§ **Exercise prompt**
In full and exactly, reproduce the entries below, but omit the pictures.

▽

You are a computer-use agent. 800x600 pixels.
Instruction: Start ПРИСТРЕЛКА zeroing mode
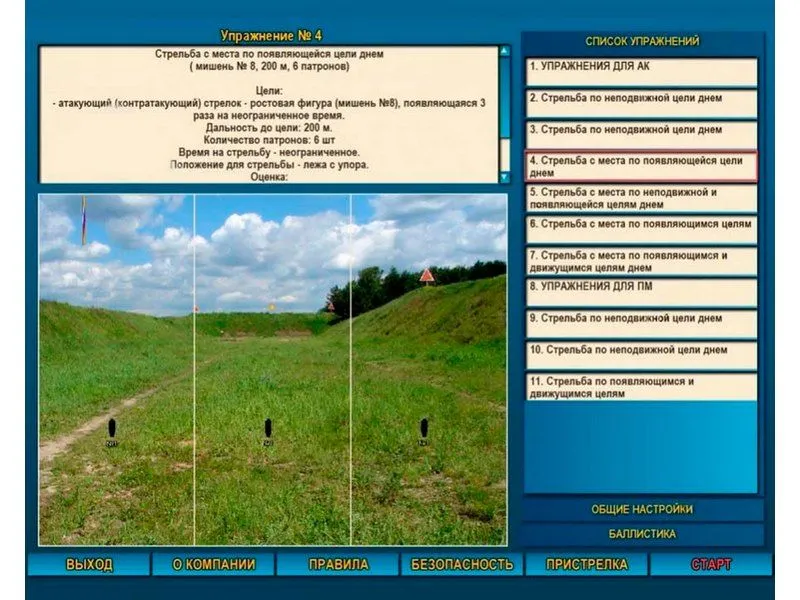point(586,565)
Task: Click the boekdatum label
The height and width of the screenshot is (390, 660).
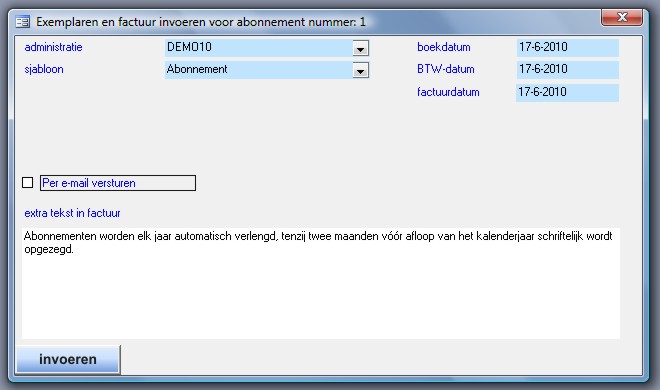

△

§ **Response to this exercise**
You are a computer-use agent. 800x600 pixels.
Instruction: Start ПРИСТРЕЛКА zeroing mode
point(586,565)
Task: Click the boekdatum label
The height and width of the screenshot is (390, 660).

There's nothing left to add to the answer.